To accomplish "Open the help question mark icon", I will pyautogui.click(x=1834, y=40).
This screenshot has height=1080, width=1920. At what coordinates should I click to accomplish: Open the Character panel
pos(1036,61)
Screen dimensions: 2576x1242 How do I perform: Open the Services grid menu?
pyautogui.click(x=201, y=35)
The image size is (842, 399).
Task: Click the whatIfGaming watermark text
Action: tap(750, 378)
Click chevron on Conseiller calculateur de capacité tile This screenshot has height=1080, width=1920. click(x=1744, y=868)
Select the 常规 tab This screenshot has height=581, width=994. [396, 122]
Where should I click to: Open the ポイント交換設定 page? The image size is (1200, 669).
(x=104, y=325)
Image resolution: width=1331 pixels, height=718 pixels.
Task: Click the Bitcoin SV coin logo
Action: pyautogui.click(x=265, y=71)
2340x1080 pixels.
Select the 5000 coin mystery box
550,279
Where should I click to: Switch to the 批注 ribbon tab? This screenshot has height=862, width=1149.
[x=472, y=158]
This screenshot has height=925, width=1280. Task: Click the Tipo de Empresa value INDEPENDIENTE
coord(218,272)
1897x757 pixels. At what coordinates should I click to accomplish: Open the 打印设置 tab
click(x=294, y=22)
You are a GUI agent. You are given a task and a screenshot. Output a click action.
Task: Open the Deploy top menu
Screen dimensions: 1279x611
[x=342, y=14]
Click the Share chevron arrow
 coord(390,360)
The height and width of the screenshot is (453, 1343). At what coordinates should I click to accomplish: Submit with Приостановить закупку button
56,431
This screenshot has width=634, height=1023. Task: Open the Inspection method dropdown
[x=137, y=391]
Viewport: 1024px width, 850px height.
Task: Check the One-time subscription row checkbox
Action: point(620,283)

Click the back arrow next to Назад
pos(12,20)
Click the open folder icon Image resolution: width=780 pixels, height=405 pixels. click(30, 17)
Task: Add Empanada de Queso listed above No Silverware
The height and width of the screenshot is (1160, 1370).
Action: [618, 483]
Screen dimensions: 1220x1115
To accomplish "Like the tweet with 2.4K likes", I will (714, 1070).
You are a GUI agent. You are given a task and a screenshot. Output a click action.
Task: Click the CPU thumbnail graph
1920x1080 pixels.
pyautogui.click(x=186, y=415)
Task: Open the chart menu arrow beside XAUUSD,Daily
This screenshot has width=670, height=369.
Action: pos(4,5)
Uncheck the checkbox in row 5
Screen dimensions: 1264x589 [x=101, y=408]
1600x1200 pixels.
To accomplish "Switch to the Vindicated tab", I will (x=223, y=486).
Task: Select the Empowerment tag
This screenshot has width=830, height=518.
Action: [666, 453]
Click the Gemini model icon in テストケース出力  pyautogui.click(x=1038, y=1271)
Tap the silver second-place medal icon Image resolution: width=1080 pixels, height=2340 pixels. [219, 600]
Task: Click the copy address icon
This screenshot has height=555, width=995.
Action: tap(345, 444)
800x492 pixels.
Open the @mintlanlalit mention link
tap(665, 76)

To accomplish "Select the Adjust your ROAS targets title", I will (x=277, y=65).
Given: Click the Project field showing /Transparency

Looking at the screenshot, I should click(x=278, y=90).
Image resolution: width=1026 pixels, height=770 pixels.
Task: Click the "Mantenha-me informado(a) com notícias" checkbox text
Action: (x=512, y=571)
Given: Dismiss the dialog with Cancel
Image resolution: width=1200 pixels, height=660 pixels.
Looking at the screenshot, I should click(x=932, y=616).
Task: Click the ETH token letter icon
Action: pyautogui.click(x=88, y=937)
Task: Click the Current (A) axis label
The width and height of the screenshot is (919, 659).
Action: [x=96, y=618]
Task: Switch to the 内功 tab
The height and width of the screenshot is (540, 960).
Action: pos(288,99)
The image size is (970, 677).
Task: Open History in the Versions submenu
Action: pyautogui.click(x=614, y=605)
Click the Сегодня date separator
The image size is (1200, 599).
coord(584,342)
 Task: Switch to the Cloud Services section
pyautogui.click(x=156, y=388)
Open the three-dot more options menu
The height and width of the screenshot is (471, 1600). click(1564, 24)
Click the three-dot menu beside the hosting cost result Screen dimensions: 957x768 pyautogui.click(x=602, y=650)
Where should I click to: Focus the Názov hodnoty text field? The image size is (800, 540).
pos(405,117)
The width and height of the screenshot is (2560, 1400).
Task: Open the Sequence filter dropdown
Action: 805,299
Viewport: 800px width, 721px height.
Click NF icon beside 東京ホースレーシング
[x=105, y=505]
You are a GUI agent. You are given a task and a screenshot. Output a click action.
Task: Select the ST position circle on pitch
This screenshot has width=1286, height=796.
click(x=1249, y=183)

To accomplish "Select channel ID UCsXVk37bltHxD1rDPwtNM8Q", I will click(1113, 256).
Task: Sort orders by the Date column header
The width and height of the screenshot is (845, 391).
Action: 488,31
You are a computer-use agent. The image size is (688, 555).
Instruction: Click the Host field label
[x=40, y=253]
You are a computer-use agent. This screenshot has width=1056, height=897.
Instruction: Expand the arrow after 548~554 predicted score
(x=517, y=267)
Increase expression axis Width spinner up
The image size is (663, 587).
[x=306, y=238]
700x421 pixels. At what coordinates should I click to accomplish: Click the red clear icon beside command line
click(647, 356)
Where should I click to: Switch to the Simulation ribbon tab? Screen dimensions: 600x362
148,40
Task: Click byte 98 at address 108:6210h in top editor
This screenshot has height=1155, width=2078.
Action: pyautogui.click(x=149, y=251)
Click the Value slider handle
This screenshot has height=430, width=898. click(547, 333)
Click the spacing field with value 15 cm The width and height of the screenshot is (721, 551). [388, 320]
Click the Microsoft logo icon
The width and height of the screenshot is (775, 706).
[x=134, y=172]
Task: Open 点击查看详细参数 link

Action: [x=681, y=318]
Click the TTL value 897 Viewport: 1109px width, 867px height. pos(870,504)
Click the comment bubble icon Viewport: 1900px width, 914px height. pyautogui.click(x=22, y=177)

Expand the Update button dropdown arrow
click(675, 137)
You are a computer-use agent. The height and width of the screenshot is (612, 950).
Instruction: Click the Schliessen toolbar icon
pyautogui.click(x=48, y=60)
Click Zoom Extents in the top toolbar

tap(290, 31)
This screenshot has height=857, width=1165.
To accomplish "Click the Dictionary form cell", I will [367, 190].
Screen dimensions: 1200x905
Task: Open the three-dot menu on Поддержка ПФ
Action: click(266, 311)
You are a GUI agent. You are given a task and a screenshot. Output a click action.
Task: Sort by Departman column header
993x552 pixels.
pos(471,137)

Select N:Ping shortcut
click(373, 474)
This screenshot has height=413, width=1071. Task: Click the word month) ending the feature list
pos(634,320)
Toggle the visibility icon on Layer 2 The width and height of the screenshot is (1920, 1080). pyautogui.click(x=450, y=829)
──────────────────────────────
## WHAT IS BEING ASKED
Repeat all of the items above, swapping every "chevron" for "caret" and changing nothing else.

## WRITTEN ANSWER
To accomplish "Open the help question mark icon", I will pyautogui.click(x=1834, y=40).
This screenshot has height=1080, width=1920. At what coordinates should I click to accomplish: Open the Character panel
pos(1036,61)
Screen dimensions: 2576x1242 How do I perform: Open the Services grid menu?
pyautogui.click(x=201, y=35)
The image size is (842, 399).
Task: Click the whatIfGaming watermark text
Action: tap(750, 378)
Click caret on Conseiller calculateur de capacité tile This screenshot has height=1080, width=1920. click(x=1744, y=868)
Select the 常规 tab This screenshot has height=581, width=994. [396, 122]
Where should I click to: Open the ポイント交換設定 page? The image size is (1200, 669).
(x=104, y=325)
Image resolution: width=1331 pixels, height=718 pixels.
Task: Click the Bitcoin SV coin logo
Action: pyautogui.click(x=265, y=71)
2340x1080 pixels.
Select the 5000 coin mystery box
550,279
Where should I click to: Switch to the 批注 ribbon tab? This screenshot has height=862, width=1149.
[x=472, y=158]
This screenshot has height=925, width=1280. Task: Click the Tipo de Empresa value INDEPENDIENTE
coord(218,272)
1897x757 pixels. At what coordinates should I click to accomplish: Open the 打印设置 tab
click(x=294, y=22)
You are a GUI agent. You are given a task and a screenshot. Output a click action.
Task: Open the Deploy top menu
Screen dimensions: 1279x611
[x=342, y=14]
Click the Share caret arrow
 coord(390,360)
The height and width of the screenshot is (453, 1343). At what coordinates should I click to accomplish: Submit with Приостановить закупку button
56,431
This screenshot has width=634, height=1023. Task: Open the Inspection method dropdown
[x=137, y=391]
Viewport: 1024px width, 850px height.
Task: Check the One-time subscription row checkbox
Action: point(620,283)

Click the back arrow next to Назад
pos(12,20)
Click the open folder icon Image resolution: width=780 pixels, height=405 pixels. click(30, 17)
Task: Add Empanada de Queso listed above No Silverware
The height and width of the screenshot is (1160, 1370).
Action: [618, 483]
Screen dimensions: 1220x1115
To accomplish "Like the tweet with 2.4K likes", I will (714, 1070).
You are a GUI agent. You are given a task and a screenshot. Output a click action.
Task: Click the CPU thumbnail graph
1920x1080 pixels.
pyautogui.click(x=186, y=415)
Task: Open the chart menu arrow beside XAUUSD,Daily
This screenshot has width=670, height=369.
Action: pos(4,5)
Uncheck the checkbox in row 5
Screen dimensions: 1264x589 [x=101, y=408]
1600x1200 pixels.
To accomplish "Switch to the Vindicated tab", I will (x=223, y=486).
Task: Select the Empowerment tag
This screenshot has width=830, height=518.
Action: [666, 453]
Click the Gemini model icon in テストケース出力  pyautogui.click(x=1038, y=1271)
Tap the silver second-place medal icon Image resolution: width=1080 pixels, height=2340 pixels. [219, 600]
Task: Click the copy address icon
This screenshot has height=555, width=995.
Action: tap(345, 444)
800x492 pixels.
Open the @mintlanlalit mention link
tap(665, 76)

To accomplish "Select the Adjust your ROAS targets title", I will (x=277, y=65).
Given: Click the Project field showing /Transparency

Looking at the screenshot, I should click(x=278, y=90).
Image resolution: width=1026 pixels, height=770 pixels.
Task: Click the "Mantenha-me informado(a) com notícias" checkbox text
Action: (x=512, y=571)
Given: Dismiss the dialog with Cancel
Image resolution: width=1200 pixels, height=660 pixels.
Looking at the screenshot, I should click(x=932, y=616).
Task: Click the ETH token letter icon
Action: pyautogui.click(x=88, y=937)
Task: Click the Current (A) axis label
The width and height of the screenshot is (919, 659).
Action: [x=96, y=618]
Task: Switch to the 内功 tab
The height and width of the screenshot is (540, 960).
Action: pos(288,99)
The image size is (970, 677).
Task: Open History in the Versions submenu
Action: pyautogui.click(x=614, y=605)
Click the Сегодня date separator
The image size is (1200, 599).
coord(584,342)
 Task: Switch to the Cloud Services section
pyautogui.click(x=156, y=388)
Open the three-dot more options menu
The height and width of the screenshot is (471, 1600). click(1564, 24)
Click the three-dot menu beside the hosting cost result Screen dimensions: 957x768 pyautogui.click(x=602, y=650)
Where should I click to: Focus the Názov hodnoty text field? The image size is (800, 540).
pos(405,117)
The width and height of the screenshot is (2560, 1400).
Task: Open the Sequence filter dropdown
Action: 805,299
Viewport: 800px width, 721px height.
Click NF icon beside 東京ホースレーシング
[x=105, y=505]
You are a GUI agent. You are given a task and a screenshot. Output a click action.
Task: Select the ST position circle on pitch
This screenshot has width=1286, height=796.
click(x=1249, y=183)

To accomplish "Select channel ID UCsXVk37bltHxD1rDPwtNM8Q", I will click(1113, 256).
Task: Sort orders by the Date column header
The width and height of the screenshot is (845, 391).
Action: 488,31
You are a computer-use agent. The image size is (688, 555).
Instruction: Click the Host field label
[x=40, y=253]
You are a computer-use agent. This screenshot has width=1056, height=897.
Instruction: Expand the arrow after 548~554 predicted score
(x=517, y=267)
Increase expression axis Width spinner up
The image size is (663, 587).
[x=306, y=238]
700x421 pixels. At what coordinates should I click to accomplish: Click the red clear icon beside command line
click(647, 356)
Where should I click to: Switch to the Simulation ribbon tab? Screen dimensions: 600x362
148,40
Task: Click byte 98 at address 108:6210h in top editor
This screenshot has height=1155, width=2078.
Action: pyautogui.click(x=149, y=251)
Click the Value slider handle
This screenshot has height=430, width=898. click(547, 333)
Click the spacing field with value 15 cm The width and height of the screenshot is (721, 551). [388, 320]
Click the Microsoft logo icon
The width and height of the screenshot is (775, 706).
[x=134, y=172]
Task: Open 点击查看详细参数 link

Action: [x=681, y=318]
Click the TTL value 897 Viewport: 1109px width, 867px height. pos(870,504)
Click the comment bubble icon Viewport: 1900px width, 914px height. pyautogui.click(x=22, y=177)

Expand the Update button dropdown arrow
click(675, 137)
You are a computer-use agent. The height and width of the screenshot is (612, 950).
Instruction: Click the Schliessen toolbar icon
pyautogui.click(x=48, y=60)
Click Zoom Extents in the top toolbar

tap(290, 31)
This screenshot has height=857, width=1165.
To accomplish "Click the Dictionary form cell", I will [367, 190].
Screen dimensions: 1200x905
Task: Open the three-dot menu on Поддержка ПФ
Action: click(266, 311)
You are a GUI agent. You are given a task and a screenshot. Output a click action.
Task: Sort by Departman column header
993x552 pixels.
pos(471,137)

Select N:Ping shortcut
click(373, 474)
This screenshot has height=413, width=1071. Task: Click the word month) ending the feature list
pos(634,320)
Toggle the visibility icon on Layer 2 The width and height of the screenshot is (1920, 1080). pyautogui.click(x=450, y=829)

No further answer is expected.